Leasing Margins on the Rise: Core Business Resilient
Leasing and services margins reached 757 million euros, an increase of 6.9% from Q1 2025. Underlying margins (excluding non-recurring items) were at 775 million euros, up 3.0% year-over-year, with an average yield of 587 basis points on productive assets, compared to 562 basis points in Q1 2025. This improvement continues the synergies realized following the acquisition of LeasePlan. The group generated 110 million euros in synergies in Q1 2026, up from 61 million euros in Q1 2025. Of the 110 million, 65 million came from revenue gains (supply, insurance, resale) and 45 million from operational cost reductions.

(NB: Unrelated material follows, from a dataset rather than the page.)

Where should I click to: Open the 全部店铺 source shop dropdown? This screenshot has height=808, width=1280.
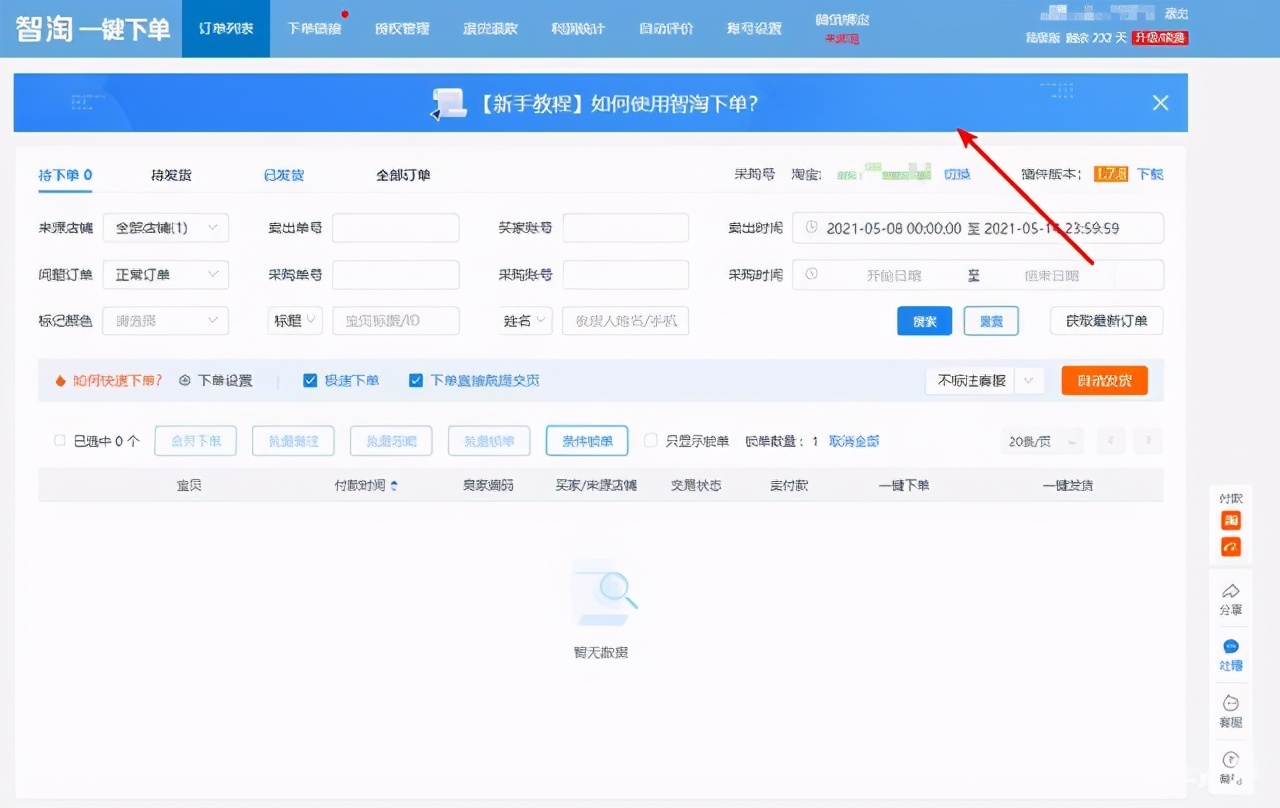166,228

Decline in Used Vehicle Results: Normalization Accelerates
Net income from used vehicle sales contracted to 59 million euros, down 46.9% from 111 million euros in Q1 2025. This change is due to a decline in gross used vehicle results, which went from 193 million euros to 69 million euros, normalized after an exceptionally favorable Q1 2025. The gross price per unit sold was set at 470 euros, in line with the 2026 guidance, compared to 1,229 euros in Q1 2025 and 702 euros in Q4 2025. This decrease reflects the anticipated increase in the proportion of electric vehicles sold, combined with unfavorable seasonality in the used vehicle market at the start of the year. The volume of cars sold reached 146,000 units, down from 157,000 units in Q1 2025.
Operational Efficiency and Integration Outlook
The cost-to-income ratio improved to 54.0%, from 58.0% in Q1 2025, a 4 percentage point improvement. This progress results from increased leasing margins combined with a 10.7% reduction in operational expenses (422 million euros versus 473 million euros in Q1 2025). The return on tangible equity (ROTE) reached 13.9% in Q1 2026, up from 11.0% in Q1 2025. Productive assets were set at 52.5 billion euros, down 1.8% from March 2025, reflecting a portfolio revision strategy favoring profitability over volume growth. The CET1 ratio stood at 13.9% at the end of March 2026, 454 basis points above the prudential limit of 9.33%.